DocumentCloud, the New York Times and ProPublica-backed project, has released its first open-source code since its launch.
The project, which won funding from the 2009 Knight News Challenge, was created to make documents and data useable for anyone. It will include software, a website and a set of open standards to make original source documents easy to find, share, read and collaborate on. From its site:
“Users will be able to search for documents by date, topic, person, location, etc. and will be able to do ‘document dives’, collaboratively examining large sets of documents. Organisations will be able to do all this while keeping the documents -and readers – on their own sites. Think of it as a card catalogue for primary source documents.”

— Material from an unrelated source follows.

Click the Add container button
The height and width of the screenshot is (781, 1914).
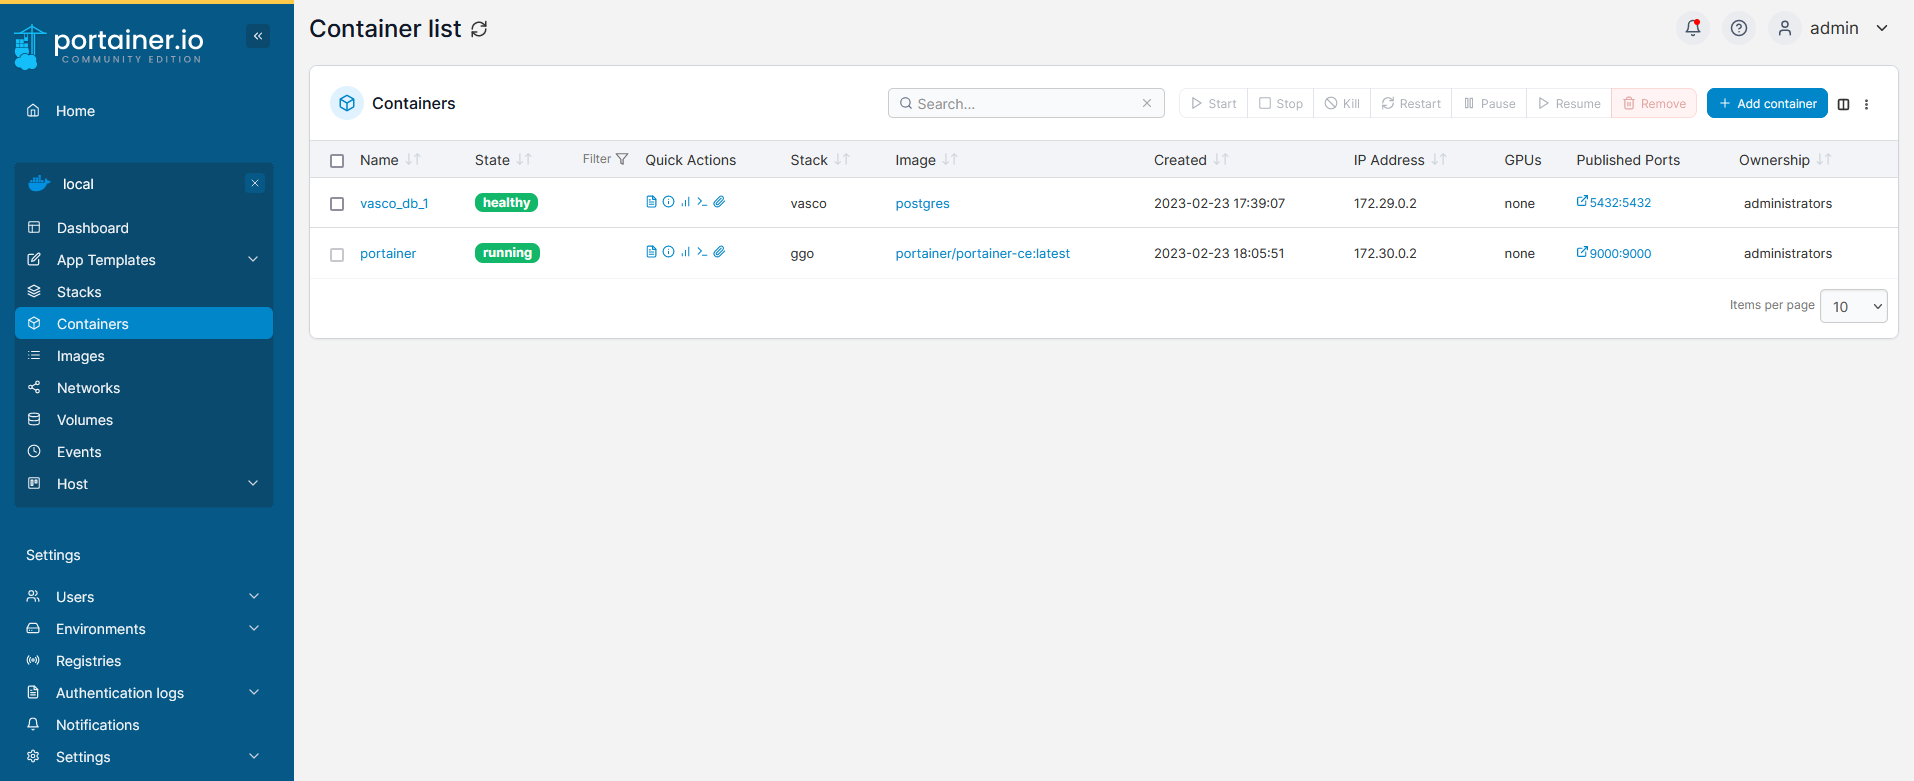click(x=1766, y=104)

DocumentCloud is not a collection of documents; rather software to support documents hosted elsewhere, two of the team – Eric Umansky, senior editor at ProPublica and Aron Pilhofer, the New York Times newsroom interactive technologies editor – explained to Journalism.co.uk in June.
The new system announced this week – CloudCrowd – will work as ‘a heavy-duty system for document processing’, in particular for importing large documents for use with DocumentCloud, the project’s lead programmer Jeremy Ashkenas said.

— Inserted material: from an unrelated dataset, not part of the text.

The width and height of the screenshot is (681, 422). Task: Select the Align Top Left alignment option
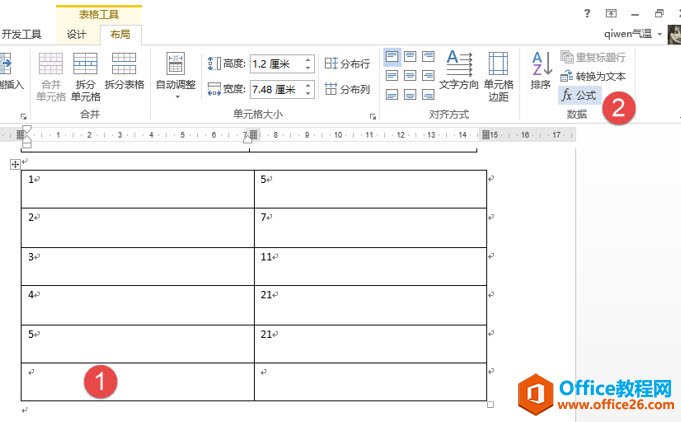[392, 56]
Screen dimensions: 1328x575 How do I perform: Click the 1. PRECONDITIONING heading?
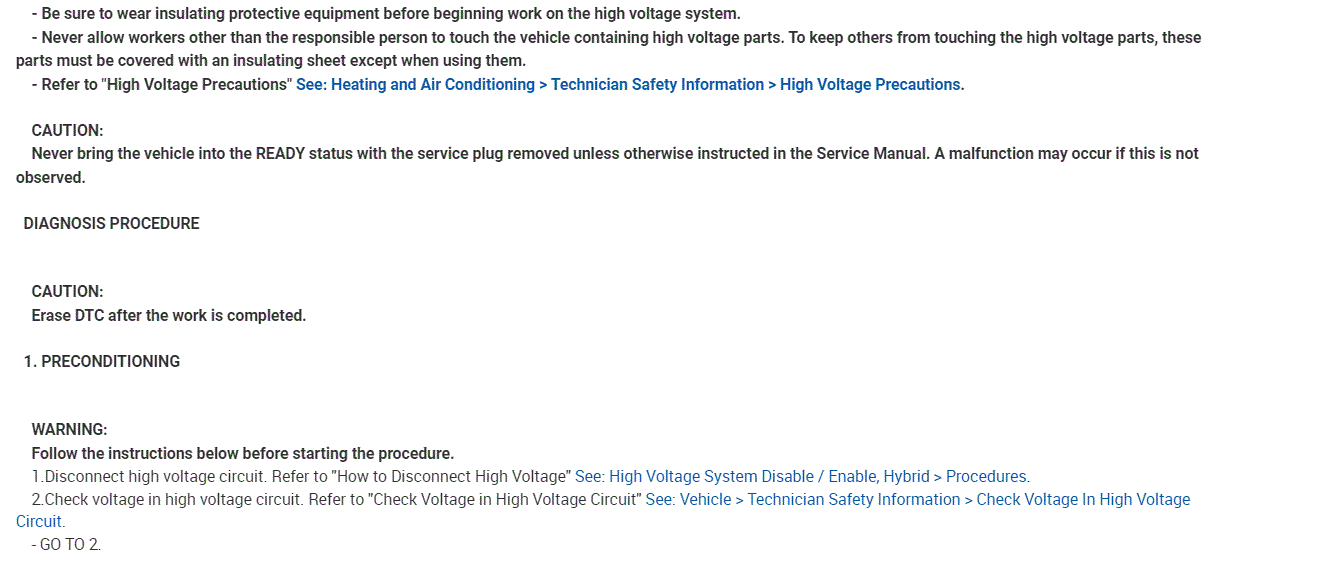[x=102, y=361]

“Our PDFs need to have their text extracted, their images scaled and converted, and their entities extracted for later cataloguing,” he explained, adding more detail about the process, which is called ‘parallel processing’ on its site.

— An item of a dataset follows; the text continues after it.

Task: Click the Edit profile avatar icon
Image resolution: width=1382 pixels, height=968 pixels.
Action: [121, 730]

“All of these things are computationally expensive, keeping your laptop hot and busy for minutes, especially when the documents run into the hundreds or thousands of pages.”
The parallel processing system, named CloudCrowd, will power DocumentCloud’s document import, a process described in detail on its site by the project’s lead programmer Jeremy Ashkenas.
Ashkenas encouraged other users with ‘batch-processing needs’ who need to process large number of documents to try the system. It fits into the project’s community ethos; the aim is to invite participation and feedback ‘from scaffold to deploy’.